The group shed 1,700 workers in the quarter and is planning to axe another 1,300 jobs in the second three months - making a total of 3,000 in the first half of 2007-08. In its last fiscal year to July 31, it cut a total of 6,000 jobs, with around 3,500 of these at US building materials firm Stocks.

This time Stocks has seen another 1,500 jobs depart, while heating and plumbing supplies unit Ferguson is set to lose 1,300 workers in the second quarter after 200 in the first three months.

Group chief executive Chip Hornsby said: "The group is going through a very difficult period and we're having to take swift and decisive action to adjust our cost base."

Mr Hornsby warned there were increasing signs the UK housing market is also slowing, while the repairs, maintenance and improvement sector is showing signs of weakness, due to deteriorating consumer confidence and tighter credit conditions.

Profits from North America are continuing to be hit by the slowdown in the housing market, falling consumer confidence and the weaker dollar, which is hurting profits on translation. The group used a dollar/sterling exchange rate of 2.03 in the quarter, compared to 1.89 for the same period a year ago.

Trading profits from North America were consequently down by 30 per cent in the three months to October as Stocks incurred a first-quarter loss, while total revenues were adrift 10 per cent. On a constant currency basis, revenues and profits would both have been about six per cent higher.

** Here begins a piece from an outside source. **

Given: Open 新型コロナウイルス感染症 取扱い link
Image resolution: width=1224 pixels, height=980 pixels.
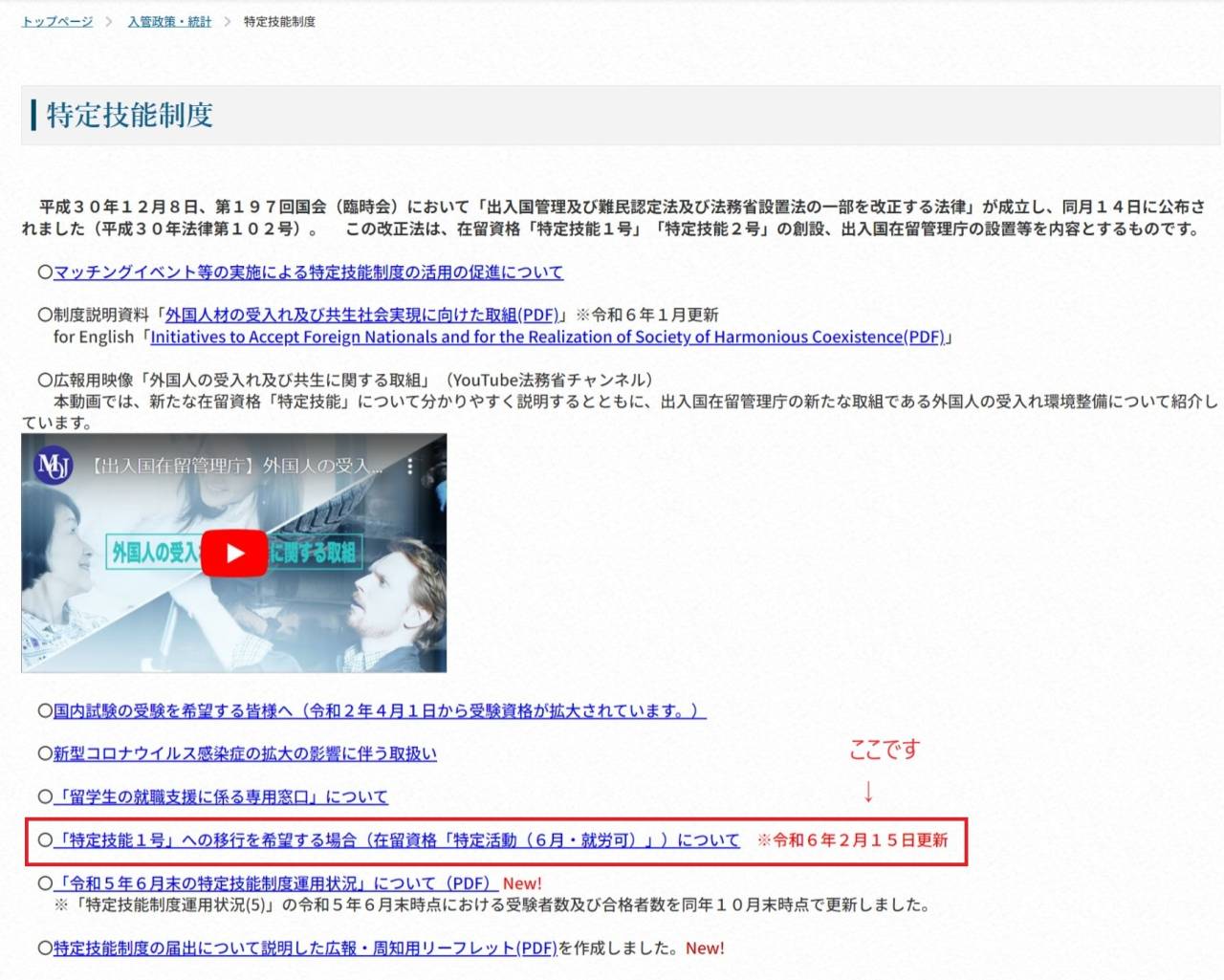Looking at the screenshot, I should pos(245,754).
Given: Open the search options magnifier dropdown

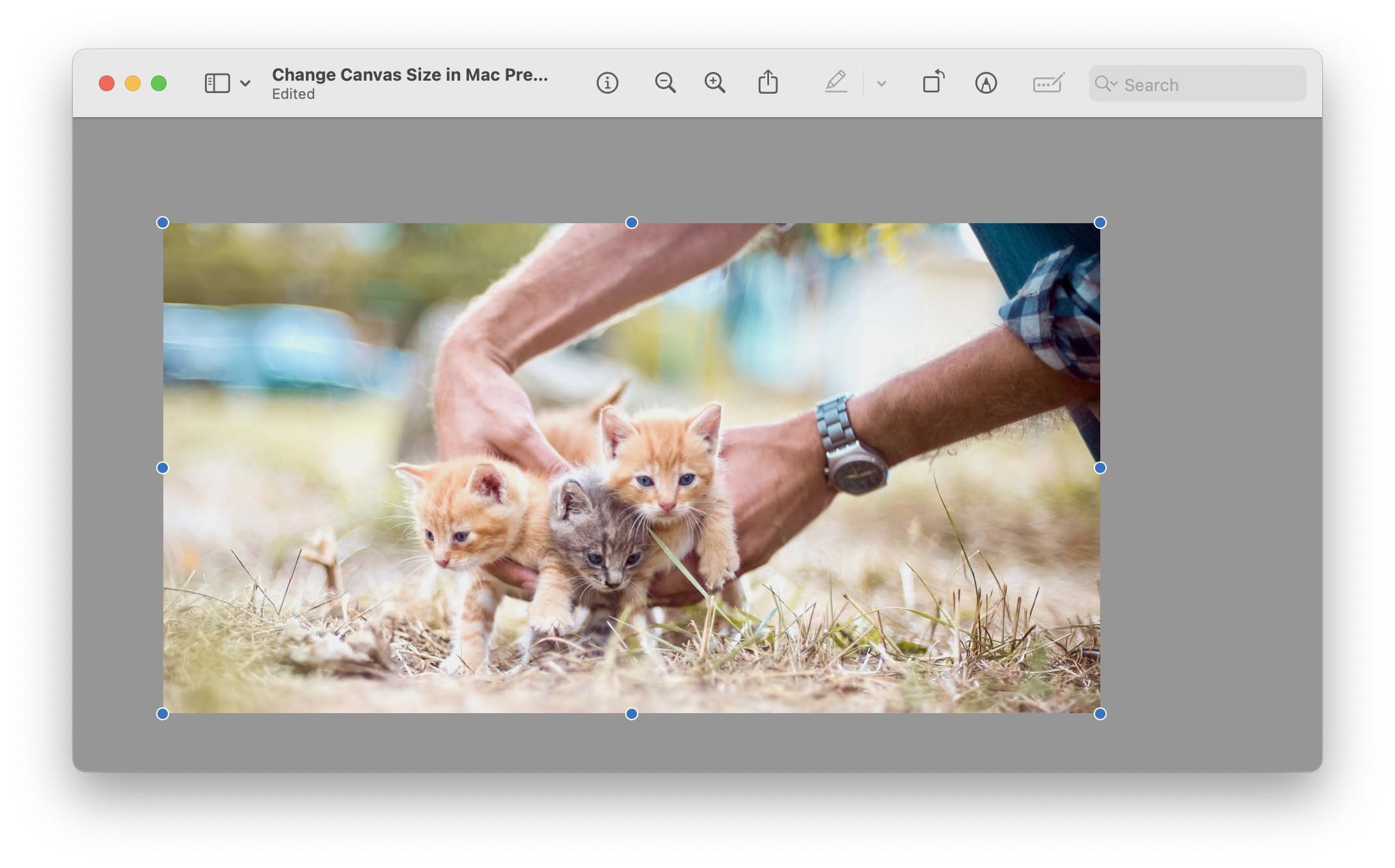Looking at the screenshot, I should click(1105, 83).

The picture was a little brighter in Europe, with good performances from the UK and the Nordic regions offsetting downturns in France and Central and Eastern Europe, but these were not enough to stem the decline in North America.

Overall, underlying pre-tax profits for the group as a whole were down by almost 15 per cent in the three months to October, prompting one broker to call yesterday's update "a profit warning".

Panmure Gordon said it would have to make "a big downgrade" to its earnings projections and was looking at a 20 per cent fall in profits to some £600 million for 2007-08.

Mr Hornsby said he remained confident of achieving a seven per cent operating margin by 2011, despite the more challenging trading conditions in North America. But he acknowledged the board may have to look at the figure again if the downturn continues for another 12 to 24 months.

"As it stands at the moment, we are still on track to achieve this target," he said.

The redundancies will save £35.9 million in 2007-08, rising to £60 million in a full year, while other savings and efficiency measures are planned.

Mr Hornsby also hinted the group may slow its acquisition programme and become "more selective" on purchases over the coming months.

He said: "We'll look to keep our powder dry, especially in North America where we expect acquisition prices to fall.

"We're not going to jump into buying something today that we could buy more cheaply in five-to-six months time."

So far this year, Wolseley has spent £170 million on bolt-on acquisitions.